Can we please get 45 seconds in timed practice, at least for languages with non-Latin keyboards? I have lost so many practice rounds to typing the correct answer in the wrong language and either wasting time deleting my answer or getting marked wrong because I didn't catch myself. Even if I become a fluent touch typist in my target language, switching keyboards will be a problem.
Also, Russian has really long words, like удовольствием, which I simply can't type in 30 seconds while I'm still learning the keyboard layout (yes, I'm still learning the keyboard layout after almost 2 years or Russian practice).
psionpete is right--until you can touch-type well on whichever keyboard layout you are using, do the non-timed practice. For those who do know the keyboard, 45 seconds would not really amount to timed practice very often.
If you've been struggling for two years, try working on learning to touch-type in Cyrillic as a skill all by itself. Once you've mastered it, Duo will be so much easier in Russian! It does not take very long, and it's a real ego boost when you have mastered it, besides. Try sites/apps like these:
- vse10--look in the upper lefthand corner for ratatype, an English equivalent
- keybr.com--this is really great for practice
- klavaro--a download to learn and practice offline
- keyboard racer
- a cool typing game
- free "games"
And/or ask for advice if you grind to a halt. FWIW, I learned to type on the standard Cyrillic keyboard just using a text editor, which you could also do, if you like, but some of the above look fun for learning and are great for practice.
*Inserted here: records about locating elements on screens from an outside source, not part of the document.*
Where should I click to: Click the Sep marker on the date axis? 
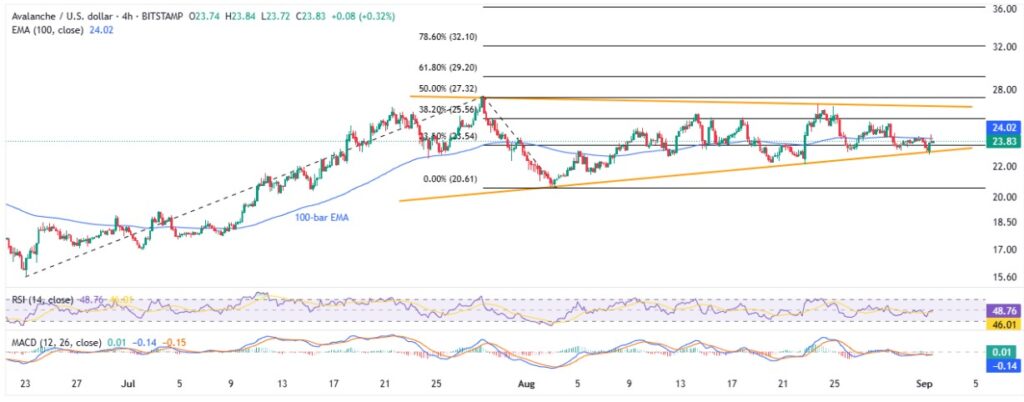pos(929,382)
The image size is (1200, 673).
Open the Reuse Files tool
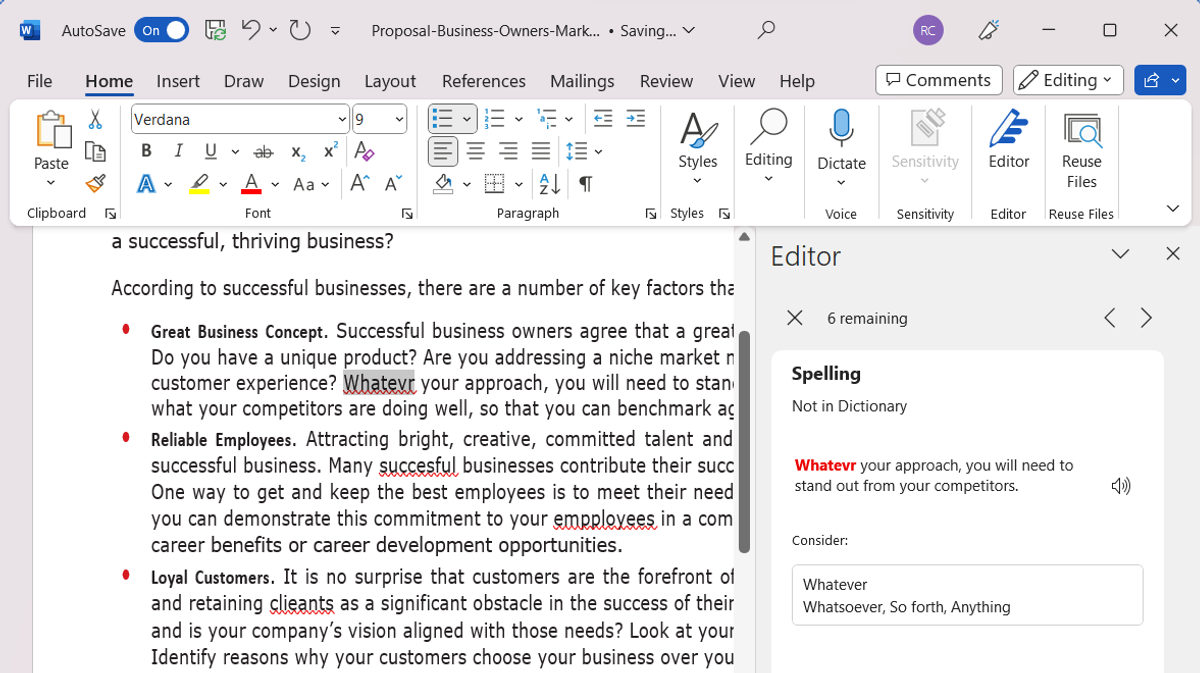[1081, 150]
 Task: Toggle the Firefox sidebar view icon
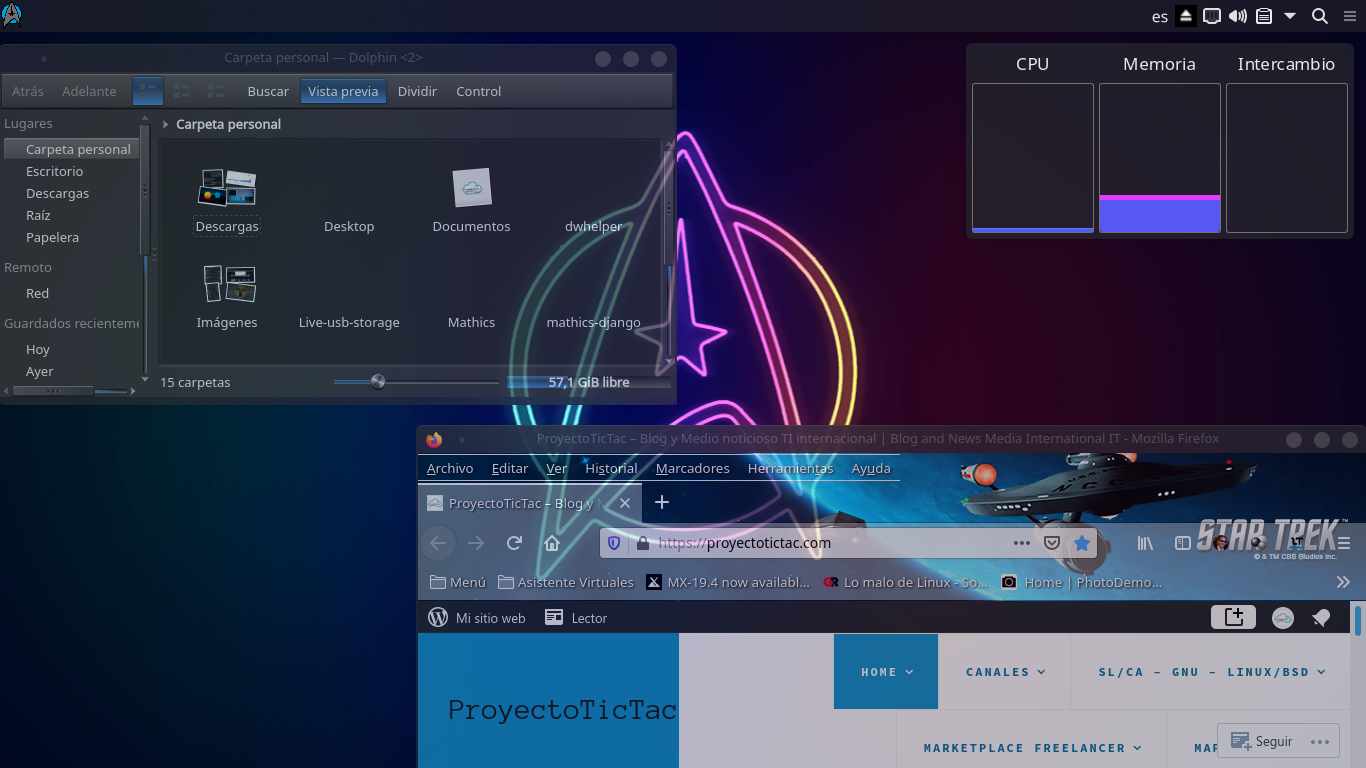pos(1182,543)
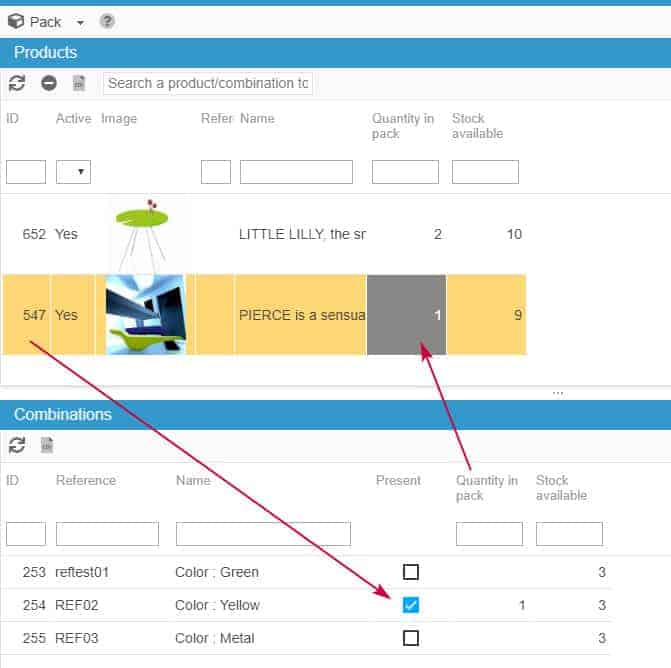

For the website (any OS) and handhelds, switching keyboards generally can be setup so as to require no more than a keystroke or two and is not a problem.
Which keyboard layout are you using, by the way--standard or "phonetic"? See shady_arc's explanation.
I'm a big fan of timed practice. I, frankly, don't think untimed practice is a viable replacement. Obviously others aren't necessarily going to agree with me on that. Whatever; what works for them works for them.
Since probably about the only people actively learning Russian on Duolingo who have anything like their normal typing speed on the Cyrillic keyboard are speakers of Bulgarian, Macedonian, and Serbian, I do think it would be more than appropriate for the time increments to be larger to reflect that. I doubt a uniform 45 seconds is the right amount; it should vary just like it does not in keeping with the length of the sentence, but just vary over a higher range.
I probably know at least 98% of the content of the Russian tree by now, and I still struggle with timed practice using the authentic keyboard configuration. I can do it, but not reliably, and I frequently end up just skipping a couple of the questions that would involve Russian typing just b/c I know I don't have enough time.
I'll venture another opinion guaranteed not to get universal plaudits: I would encourage those starting out to put off worrying about the authentic keyboard layout. The value I personally have gotten from timed practice and just being able to type in a way that feels normal makes the substantial time I spent with the phonetic keyboard look like the right choice to me. At the margin I probably stayed with it too long, but I had quite the number of false starts trying to learn the normal layout. When I finally found what worked for me (i.e. actually plunking down the $20 for a dual-labeled keyboard and then hanging out in a reverse tree typing only Russian), I was up and running - albeit haltingly - in just a couple hours. However, I'm still, completely unsurprisingly, at nowhere my Latin-keyboard typing speed in Russian. (Note: I don't presume to advise you to forsake the authentic keyboard layout; I do think it's easier to handle with a firmer knowledge of Russian, but you would undoubtedly lose some of the progress you have made learning the normal layout. I have noticed that returning to the phonetic layout when I'd like a bit of very fast typing really isn't an option; it's not really fast anymore.)
But I don't think Duolingo should be having such a heavy thumb on the scales in that direction. I commiserate.